As you may have already deduced from the simile cited above, the mid-tempo song, with its pensive synths and Caribbean drum patterns, has both singer and rapper making romantic overtures. Neither man nor insect can tell what Shitta means by “Kolobi”. But one senses he is asking an unspecified dame to give in to his entreaty, given he follows it with the lines, “if you need me, baby / call on me.” At any rate, it shows that although he is not yet at the centre of pop music, Shitta has a pop act’s sensibility, his knack for onomatopoeic neologisms proving as much. That two songs in this EP are titled Carolina and Whine seals the deal, the former a generic female name in Nigerian pop, the latter a ready verb on the tongue of many a Nigerian pop singer. It is clear where Shitta wants to be: slap bang in the mainstream.
The songs Carolina, Whine, Migraine and Kele are dappled with euphemized lust, and see Shitta continue his romantic plea. All four songs, including Kolobi, rely on a beat that isn’t in a hurry to arrive at its destination. A pattern emerges: Shitta may speak like a pop star but he doesn’t exactly love like one. The typical pop artist layers his lustful lyrics over frenetic beats, whereas a mellow introversion marks the soundscape in which Shitta bares his love and lust.
Though his lyricism bears familiar verbal tricks, Shitta has got a few surprises. As Kolobi winds to a close, a flautist takes over, willing the instrument to produce sounds one is used to hearing either at an Igbo Catholic Mass or at an Igbo wedding. Who are you wooing, Shitta? A dame named Chisom or Ifemelu?

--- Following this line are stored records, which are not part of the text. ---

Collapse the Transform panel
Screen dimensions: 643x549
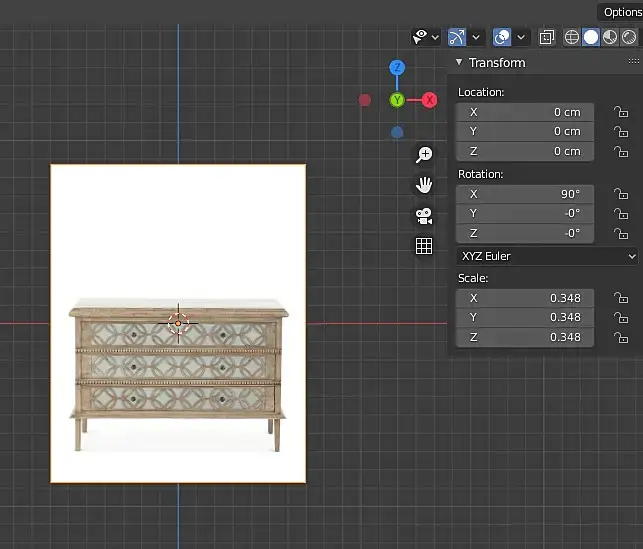pyautogui.click(x=459, y=62)
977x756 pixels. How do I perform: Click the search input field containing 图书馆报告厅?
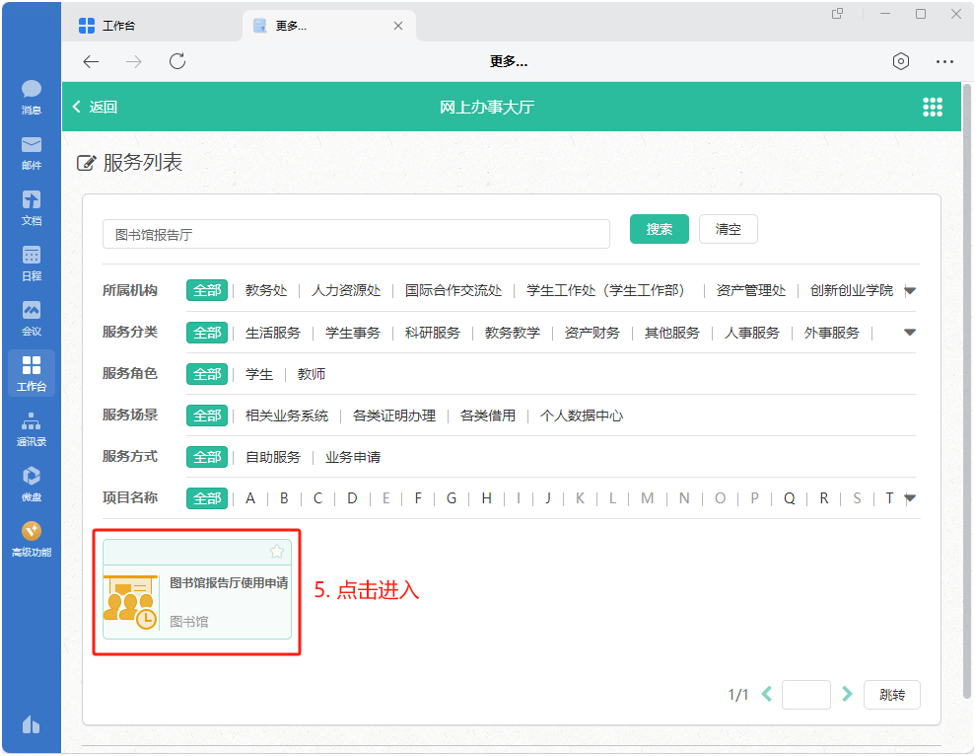[356, 235]

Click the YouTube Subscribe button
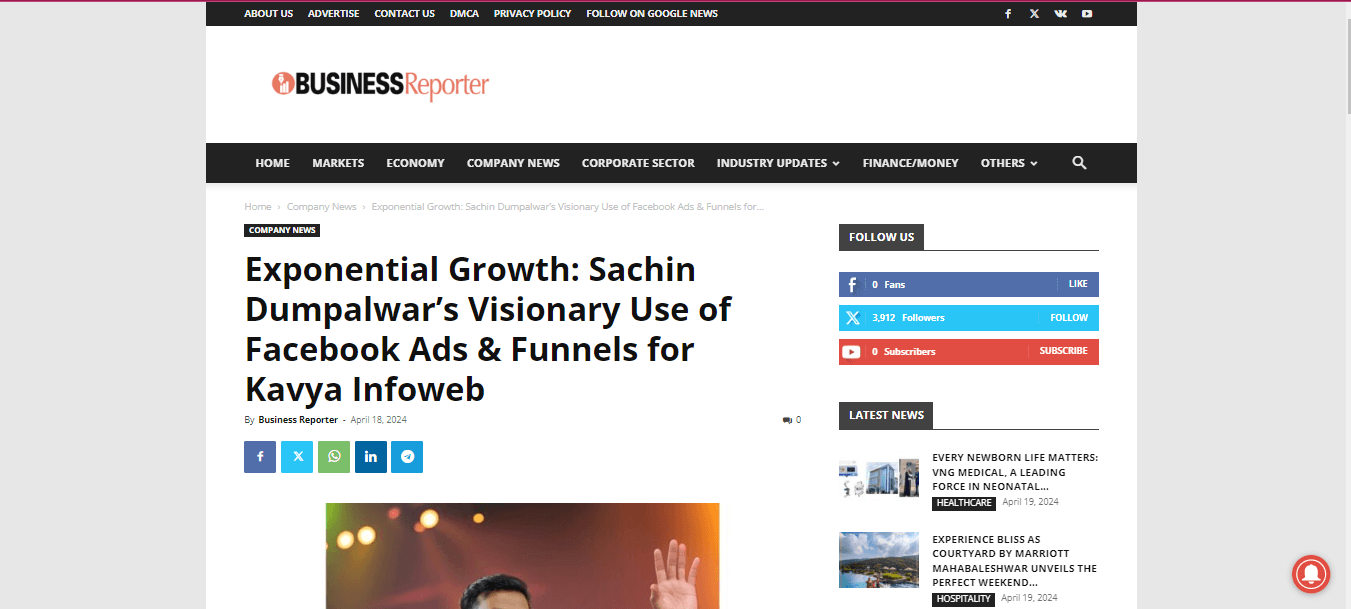click(x=1063, y=352)
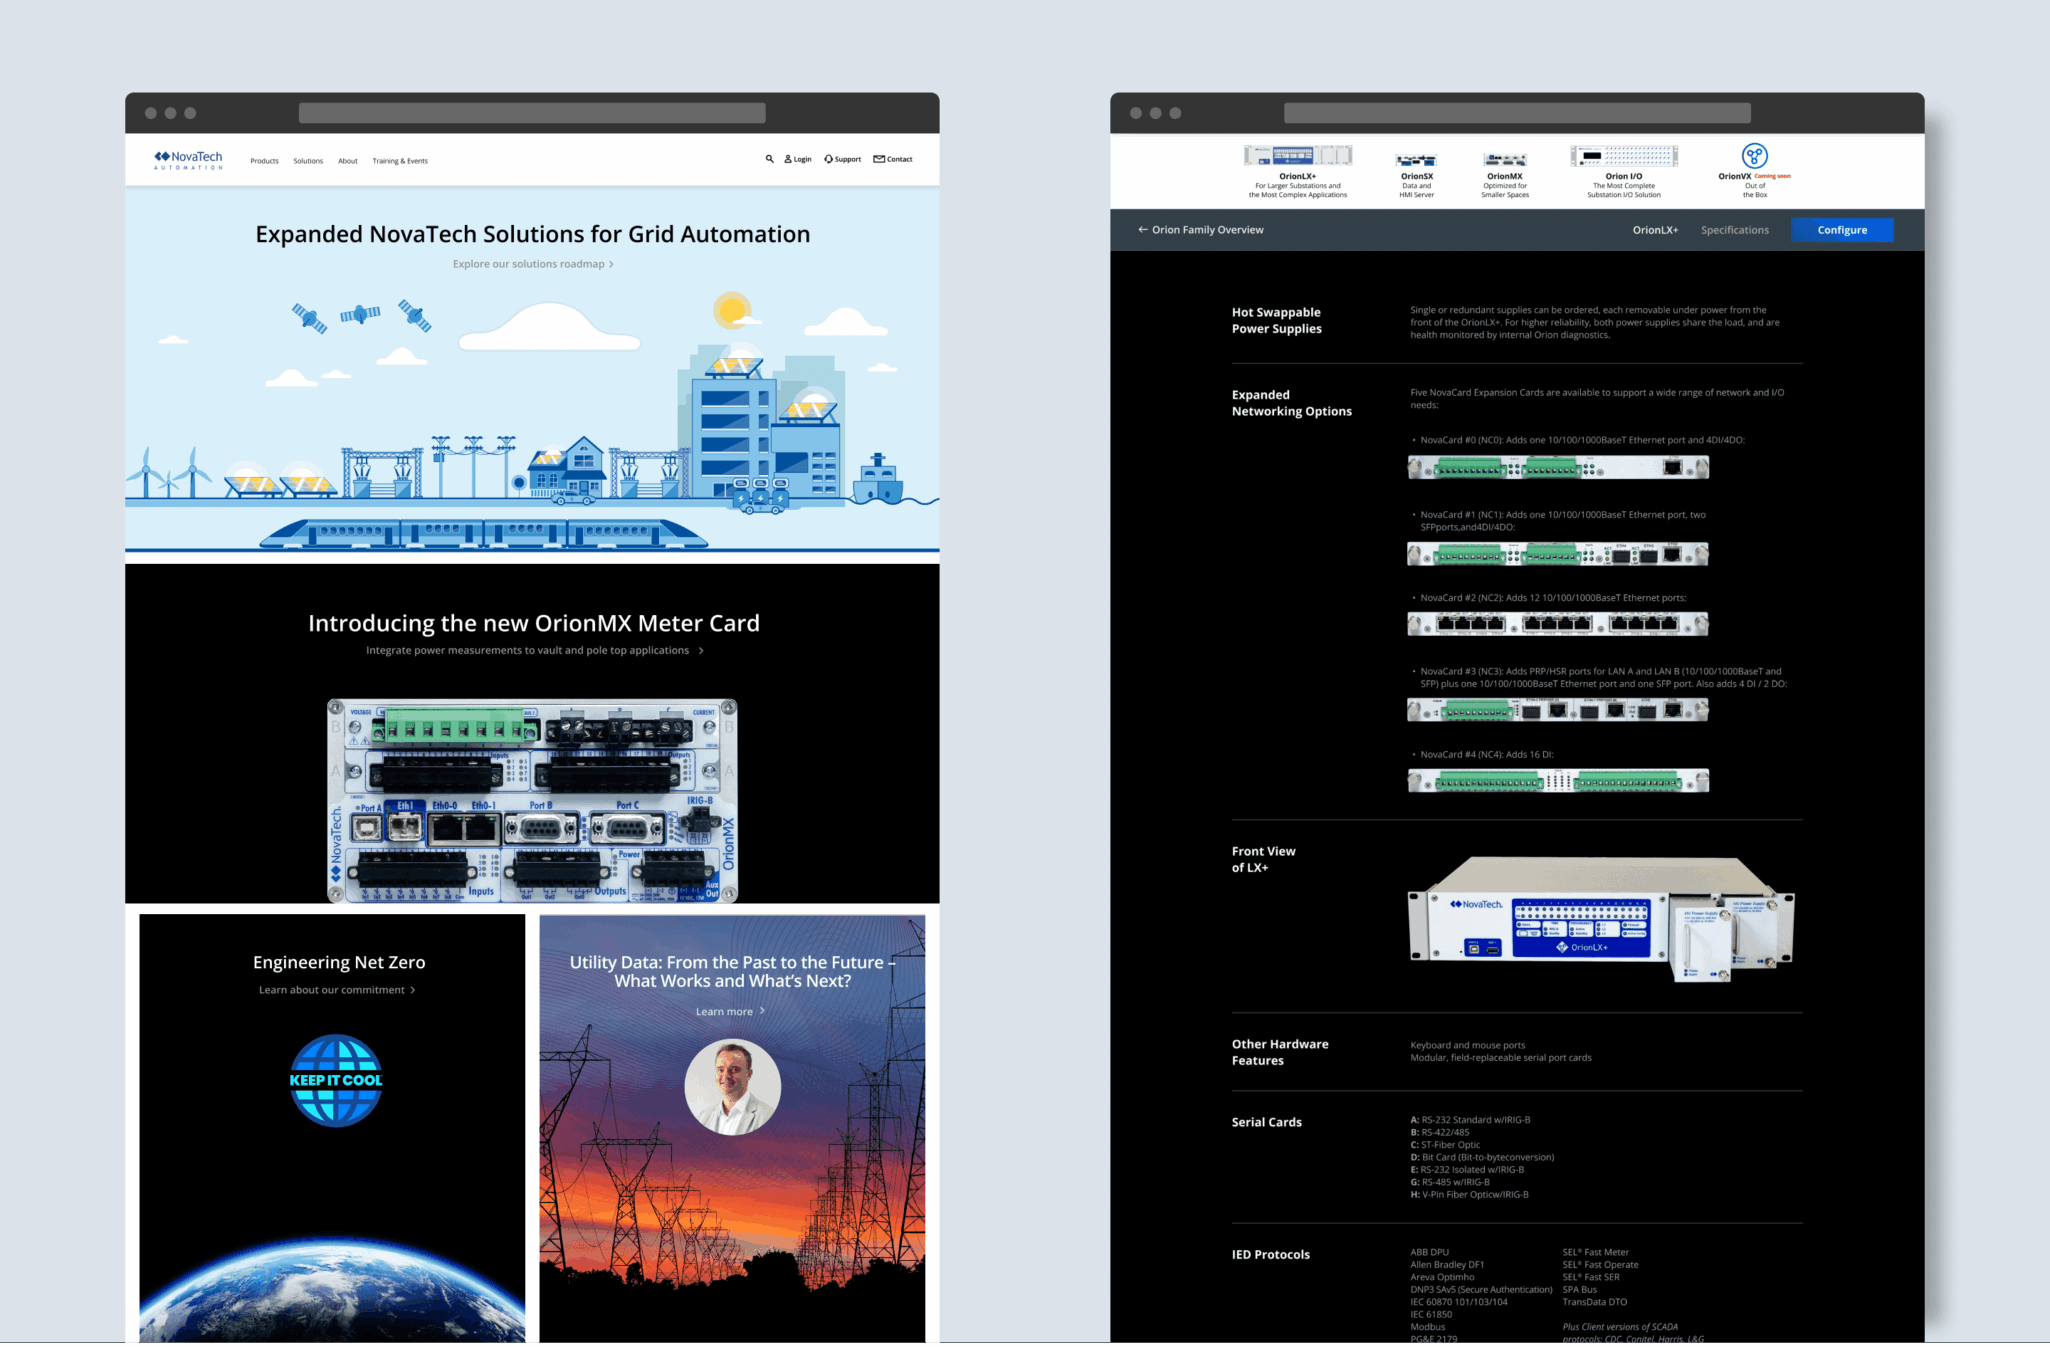Select the OrionSX product image
This screenshot has width=2050, height=1347.
pyautogui.click(x=1416, y=160)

The song Thankful, which opens the EP, works like a confessional, saving you the trouble of reading Shitta’s interviews with the press. We learn what drives his music—presumably there are other more aesthetic impulses, but he divulges a pragmatic one: the fear of “poverty.” He also confesses his mother’s charge that he must attend a university, a teensy detail hinting at the tussle he may have had with his parents, who may not have entirely conceded to his choosing music as a career. Shitta did not attend a university though. He studied Mass Communication at Yaba College of Technology, a polytechnic; there he performed at school events, refining his music and stagecraft.
He started making music at age 13, recording his first song at a studio in Abesan Estate, an area in Lagos where he lived out his formative years. He has come a long way since then and is keen on forging on. While he has landed a collaboration with Olamide, he hopes to work with Wande Coal, Wizkid and 9ice, citing the three industry heads as his core influences. In his words, “this EP is my stepping stone. I call it my statement project. Next year, I should be dropping a lot of singles, an album, and more collaborations.”